> _Assignment_:
How many lines in the records below contain "computer"? Answer with the number alone.
· · · · ·
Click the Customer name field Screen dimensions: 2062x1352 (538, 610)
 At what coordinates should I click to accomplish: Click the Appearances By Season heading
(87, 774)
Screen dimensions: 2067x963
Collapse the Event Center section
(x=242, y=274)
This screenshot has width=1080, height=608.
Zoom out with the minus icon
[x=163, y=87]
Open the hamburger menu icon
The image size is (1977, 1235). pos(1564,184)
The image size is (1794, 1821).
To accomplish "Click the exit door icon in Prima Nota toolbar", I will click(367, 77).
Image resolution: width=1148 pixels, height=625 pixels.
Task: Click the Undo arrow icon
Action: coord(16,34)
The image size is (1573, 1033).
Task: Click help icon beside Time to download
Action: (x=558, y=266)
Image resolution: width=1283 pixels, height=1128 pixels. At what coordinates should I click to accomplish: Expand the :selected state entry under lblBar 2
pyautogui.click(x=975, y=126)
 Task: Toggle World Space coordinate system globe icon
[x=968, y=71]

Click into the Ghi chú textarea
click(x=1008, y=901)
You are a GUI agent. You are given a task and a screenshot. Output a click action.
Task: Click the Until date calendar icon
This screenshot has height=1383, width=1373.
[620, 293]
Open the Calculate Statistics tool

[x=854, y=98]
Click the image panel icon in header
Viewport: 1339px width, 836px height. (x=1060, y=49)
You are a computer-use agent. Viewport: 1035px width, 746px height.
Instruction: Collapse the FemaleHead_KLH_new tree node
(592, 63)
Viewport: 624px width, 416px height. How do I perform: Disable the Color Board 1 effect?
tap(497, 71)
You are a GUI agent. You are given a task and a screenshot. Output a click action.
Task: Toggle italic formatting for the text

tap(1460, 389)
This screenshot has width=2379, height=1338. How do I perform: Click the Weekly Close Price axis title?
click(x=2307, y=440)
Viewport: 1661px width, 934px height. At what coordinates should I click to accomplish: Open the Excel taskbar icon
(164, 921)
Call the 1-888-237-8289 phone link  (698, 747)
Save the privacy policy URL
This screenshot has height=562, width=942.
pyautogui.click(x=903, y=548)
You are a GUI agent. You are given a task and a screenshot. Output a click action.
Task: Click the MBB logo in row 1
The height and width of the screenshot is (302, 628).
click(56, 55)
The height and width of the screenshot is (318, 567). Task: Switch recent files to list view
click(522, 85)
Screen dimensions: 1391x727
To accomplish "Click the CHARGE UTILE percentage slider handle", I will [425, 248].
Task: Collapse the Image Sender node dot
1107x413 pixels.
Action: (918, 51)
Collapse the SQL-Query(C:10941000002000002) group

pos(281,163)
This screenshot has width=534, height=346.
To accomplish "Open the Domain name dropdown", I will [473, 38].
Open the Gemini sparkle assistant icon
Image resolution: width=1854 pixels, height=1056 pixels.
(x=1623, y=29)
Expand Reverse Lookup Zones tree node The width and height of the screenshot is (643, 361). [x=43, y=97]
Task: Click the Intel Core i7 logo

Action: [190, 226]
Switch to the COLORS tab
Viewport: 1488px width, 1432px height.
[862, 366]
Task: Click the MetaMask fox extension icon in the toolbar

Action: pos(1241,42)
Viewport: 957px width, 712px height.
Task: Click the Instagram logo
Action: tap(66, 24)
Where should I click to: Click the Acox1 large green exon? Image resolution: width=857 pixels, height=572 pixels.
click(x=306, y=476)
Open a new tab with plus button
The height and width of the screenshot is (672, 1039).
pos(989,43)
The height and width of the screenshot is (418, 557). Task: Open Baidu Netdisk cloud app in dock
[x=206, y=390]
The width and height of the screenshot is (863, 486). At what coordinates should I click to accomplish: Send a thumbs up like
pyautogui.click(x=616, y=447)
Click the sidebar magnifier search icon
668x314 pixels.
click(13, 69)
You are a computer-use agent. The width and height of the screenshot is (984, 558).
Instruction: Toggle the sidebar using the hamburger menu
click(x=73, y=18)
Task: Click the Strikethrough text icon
· · · · ·
> _Final answer_:
2